> **SFIDE**
1. Rispondi a queste domande sul brano sulla soluzione a due Stati:
(a) A quale organismo si era rivolto Blinken il giorno prima del discorso televisivo di Biden?
(b) In che giorno Blinken ha parlato in conferenza stampa dell'impegno degli Stati Uniti per i due Stati?
(c) Quante elezioni inconcludenti si sono tenute in Israele nei tre anni citati?
2. Prosegui il brano sulla soluzione a due Stati, riprendendo subito dopo la sua ultima frase.

> **ESTRATTO DEL DOCUMENTO**
Il 25 ottobre, il giorno prima dell’attacco a sorpresa di Hamas contro Israele e la successiva rappresaglia israeliana su Gaza, il Presidente degli Stati Uniti Joe Biden aveva dichiarato in un discorso televisivo che, per quanto riguarda le relazioni tra Palestina e Israele, “non si può tornare allo status quo del 6 ottobre“.

Le parole di Biden avevano fatto eco a quelle del segretario di Stato, Antony Blinken, che, il giorno prima, aveva dichiarato al Consiglio di Sicurezza delle Nazioni Unite che non ci sarebbe stata pace in Medio Oriente se il popolo palestinese “non avesse realizzato il suo legittimo diritto all’autodeterminazione e a un proprio Stato“.

Blinken aveva dato seguito a questa dichiarazione il 3 novembre, affermando in conferenza stampa che gli Stati Uniti erano impegnati in una soluzione a due Stati per gli Stati israeliani e palestinesi. “La migliore strada percorribile, anzi l’unica, è la soluzione dei due Stati“, aveva dichiarato Blinken. “L’unico modo per porre fine al ciclo di violenza una volta per tutte“.

Da quando Biden ha assunto l’incarico, la Casa Bianca si è espressa a favore di una soluzione a due Stati. Tuttavia, se Blinken ha avuto difficoltà ad ottenere un sostegno su questa politica, Israele ha dovuto lottare per formare un governo dopo un lungo periodo di stallo politico, in cui si erano succedute quattro elezioni inconcludenti (aprile 2019, settembre 2019, marzo 2020 e marzo 2021) in tre anni.

> **DATI REGISTRATI**
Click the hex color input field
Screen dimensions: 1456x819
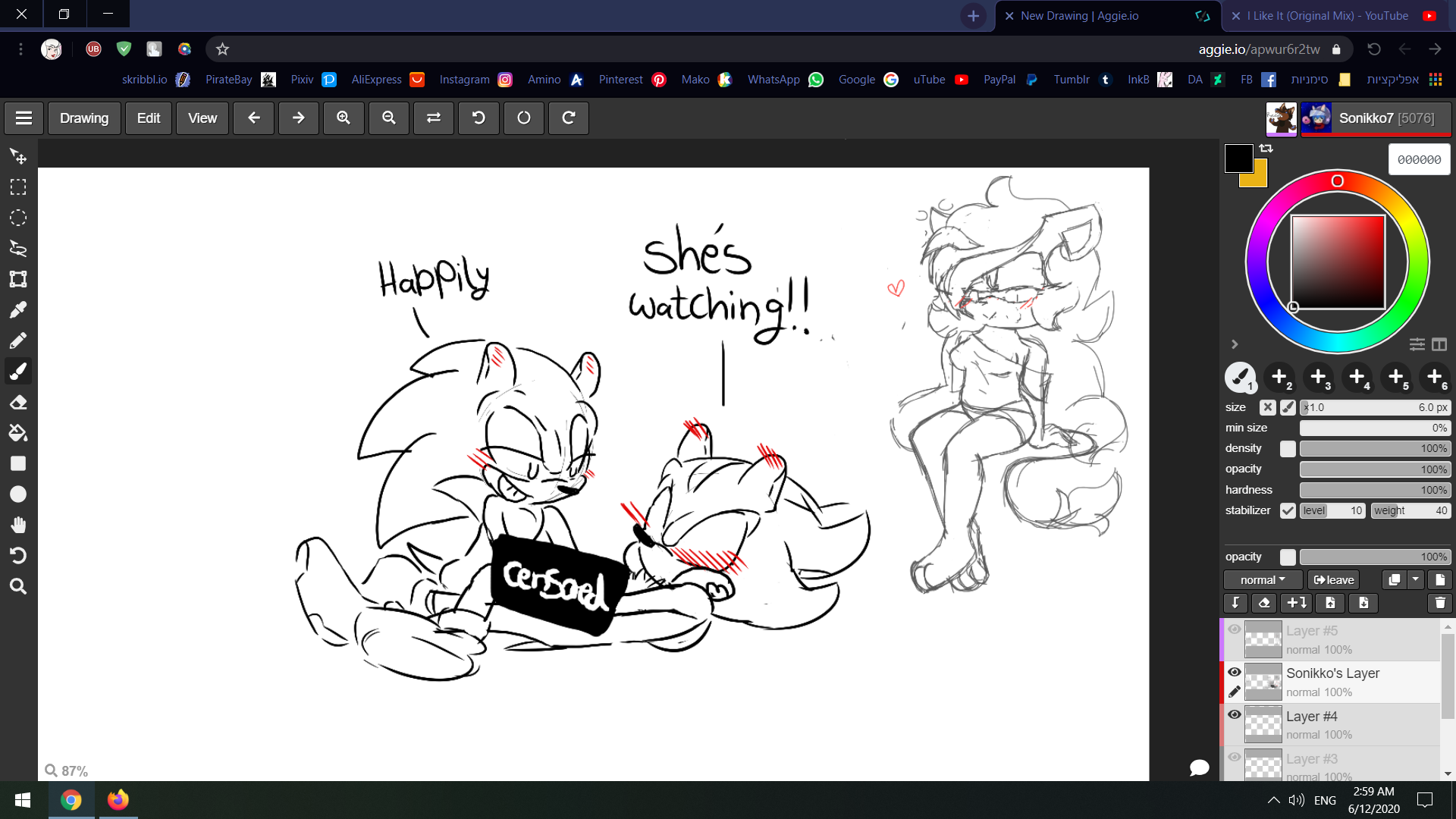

> **RISPOSTE FINALI**
1.
(a) Al Consiglio di Sicurezza delle Nazioni Unite.
(b) Il 3 novembre.
(c) Quattro: aprile 2019, settembre 2019, marzo 2020 e marzo 2021.

2.
Nel novembre 2022 gli israeliani si erano recati alle urne per la quinta tornata elettorale e, questa volta, lo scaltro ex-primo ministro, Benjamin Netanyahu, era riuscito ad assicurarsi abbastanza voti e sostegno politico per mettere insieme una coalizione di governo di estrema destra.

Il presidente israeliano Herzog assegna l’incarico di formare un nuovo governo a Netanyahu, 13 novembre 2022. (Kobi Gideon / Ufficio stampa del governo, CC BY-SA 3.0. Wikimedia Commons)

Se da un lato la vittoria di Netanyahu aveva posto fine all’incubo elettorale di Israele, dall’altro si era rivelata la campana a morto per le aspirazioni dell’amministrazione Biden per un processo di pace israelo-palestinese basato sulla soluzione dei due Stati.

La coalizione di governo messa insieme da Netanyahu  era più incline allo sradicamento dell’Autorità Palestinese esistente che alla resurrezione di una visione che, dal punto di vista della destra radicale israeliana, era morta con Yitzhak Rabin il 4 novembre 1995.

Affinchè, in qualsiasi negoziato postbellico, l’amministrazione Biden, possa parlare di una soluzione a due Stati bisognerebbe che Netanyahu abbandonasse la sua coalizione di governo, un atto che sarebbe fatale per il suo futuro politico. Questo all’interno del governo statunitense lo sanno tutti.

Un Israele post-bellico

Pertanto, se Biden e Blinken sono intenzionati a schierarsi in modo così deciso a favore della soluzione dei due Stati, questo sarà possibile solo partendo dal presupposto che un Israele post-bellico dovrà essere governato da un leader politico in grado di sostenere un’idea che si era spenta, per quanto riguarda la politica israeliana, quasi trent’anni fa.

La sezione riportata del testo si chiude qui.